C'est ce que nous explique un passage du Zohar :
"Viens et vois le secret du récit. Bien que l'on mentionne seulement
Abraham et non Isaac, néanmoins, Jacob a été également
inclus c'est le secret de ce qui est écrit : "Et Elohim a mis
à l'épreuve Abraham (Genèse 22:1)".
Il n'est pas dit "mit à l'épreuve Isaac" mais "eth
Abraham", la particule eth désignant précisément
Isaac. Car, à ce moment là Isaac résidait dans la Gevoura
inférieure ; mais dès qu'il fut lié et préparé
pour subir l'épreuve rigoureuse de la main d'Abraham comme il convenait,
il se couronna en son propre lieu avec Abraham, et ainsi le feu a été
joint à l'eau, ils ont monté vers l'en haut. La discorde a été
apaisée comme il convenait, l'eau dans le feu. Qui a jamais vu le coeur
d'un père tourner de la compassion à la cruauté ? Mais
l'objet ici était de soulager la discorde entre le feu et l'eau pour
les couronner de dans leurs endroits jusqu'à ce que Jacob soit apparu,
et que tout ait été mis en ordre comme il convient, et la triade
des patriarches a été accomplie, et les êtres d'en haut
et les êtres d'en bas ont été mis en ordre." (Zohar
I,119 b).
Il semblerait que le texte aurait dû porter : "Et Elohim éprouva Isaac" étant donné que d'après la tradition, Isaac était âgé de trente-sept ans et que par conséquent son père n'était plus responsable de lui. Au moment de l'Aqedah, Abraham dont la modalité était 'Hessed s'imbrique dans le jugement, le Dîn. L'eau se mêle au feu : Abraham jusque là, était imparfait. Et le feu à l 'eau : Isaac qui était rigueur devient tendresse, il consent de son plein gré à l'Aqedah. Isaac se situait au niveau de Gevoura inférieure, c'est-à-dire de Malkhouth. En consentant à la ligature, il a consenti à la rigueur par la main d'Abraham, et chacun a atteint son lieu et il se sont trouvés conciliés. Alors Jacob pouvait émerger, afin que la triade des pères fut complète.

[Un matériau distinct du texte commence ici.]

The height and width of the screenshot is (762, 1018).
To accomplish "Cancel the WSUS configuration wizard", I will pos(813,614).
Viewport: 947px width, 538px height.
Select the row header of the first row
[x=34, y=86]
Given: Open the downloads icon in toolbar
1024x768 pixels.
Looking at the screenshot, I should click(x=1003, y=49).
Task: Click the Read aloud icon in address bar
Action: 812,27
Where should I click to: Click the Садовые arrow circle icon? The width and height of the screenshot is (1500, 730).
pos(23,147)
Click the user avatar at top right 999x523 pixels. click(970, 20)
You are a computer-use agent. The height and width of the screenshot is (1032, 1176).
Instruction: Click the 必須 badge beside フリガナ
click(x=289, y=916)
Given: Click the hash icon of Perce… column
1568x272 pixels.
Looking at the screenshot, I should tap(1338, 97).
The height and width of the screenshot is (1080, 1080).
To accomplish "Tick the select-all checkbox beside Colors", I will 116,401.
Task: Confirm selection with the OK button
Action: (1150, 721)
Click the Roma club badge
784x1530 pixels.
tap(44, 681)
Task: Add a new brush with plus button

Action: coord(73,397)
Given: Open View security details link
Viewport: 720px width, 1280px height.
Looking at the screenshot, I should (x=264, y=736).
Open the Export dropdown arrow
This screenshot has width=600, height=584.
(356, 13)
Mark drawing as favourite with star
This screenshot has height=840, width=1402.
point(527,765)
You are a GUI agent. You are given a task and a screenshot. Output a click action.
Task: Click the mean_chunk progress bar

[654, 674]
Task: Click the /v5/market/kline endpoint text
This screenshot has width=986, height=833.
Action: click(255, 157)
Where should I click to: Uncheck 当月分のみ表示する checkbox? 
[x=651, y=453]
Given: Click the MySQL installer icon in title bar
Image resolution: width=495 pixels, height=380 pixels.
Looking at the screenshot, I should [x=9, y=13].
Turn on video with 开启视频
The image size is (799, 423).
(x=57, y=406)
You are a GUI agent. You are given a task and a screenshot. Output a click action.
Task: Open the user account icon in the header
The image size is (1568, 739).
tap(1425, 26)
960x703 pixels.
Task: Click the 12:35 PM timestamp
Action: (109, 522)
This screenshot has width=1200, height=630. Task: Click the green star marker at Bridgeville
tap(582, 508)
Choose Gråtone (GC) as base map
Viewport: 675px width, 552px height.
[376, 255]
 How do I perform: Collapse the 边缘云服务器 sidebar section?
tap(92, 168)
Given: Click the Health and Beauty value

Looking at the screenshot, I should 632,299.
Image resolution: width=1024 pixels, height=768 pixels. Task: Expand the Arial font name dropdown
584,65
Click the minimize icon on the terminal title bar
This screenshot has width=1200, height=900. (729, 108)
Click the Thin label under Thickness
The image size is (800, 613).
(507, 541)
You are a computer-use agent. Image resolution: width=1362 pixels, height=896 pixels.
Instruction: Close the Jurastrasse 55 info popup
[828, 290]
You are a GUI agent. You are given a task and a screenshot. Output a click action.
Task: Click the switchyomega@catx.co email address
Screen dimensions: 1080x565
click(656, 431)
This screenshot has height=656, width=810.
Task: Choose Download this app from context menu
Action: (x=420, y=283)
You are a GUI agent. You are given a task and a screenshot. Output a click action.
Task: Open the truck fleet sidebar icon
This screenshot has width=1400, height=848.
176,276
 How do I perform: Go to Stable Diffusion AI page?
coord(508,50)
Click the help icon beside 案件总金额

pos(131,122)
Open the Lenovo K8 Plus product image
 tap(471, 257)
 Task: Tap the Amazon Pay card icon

Et cette vertu d'Abraham est demeurée pour tous les enfants d'Israël à travers les générations, la vision l'a emporté sur l'écoute, Comme le dit le verset : "C'est sur la montagne aujourd'hui que le Seigneur voit" (Gn. 22:14).
Que l'année qui vienne nous permette d'accéder à la montagne pour accomplir la Reiah (vision) en jetant un Ayin Tov sur tous les peuples.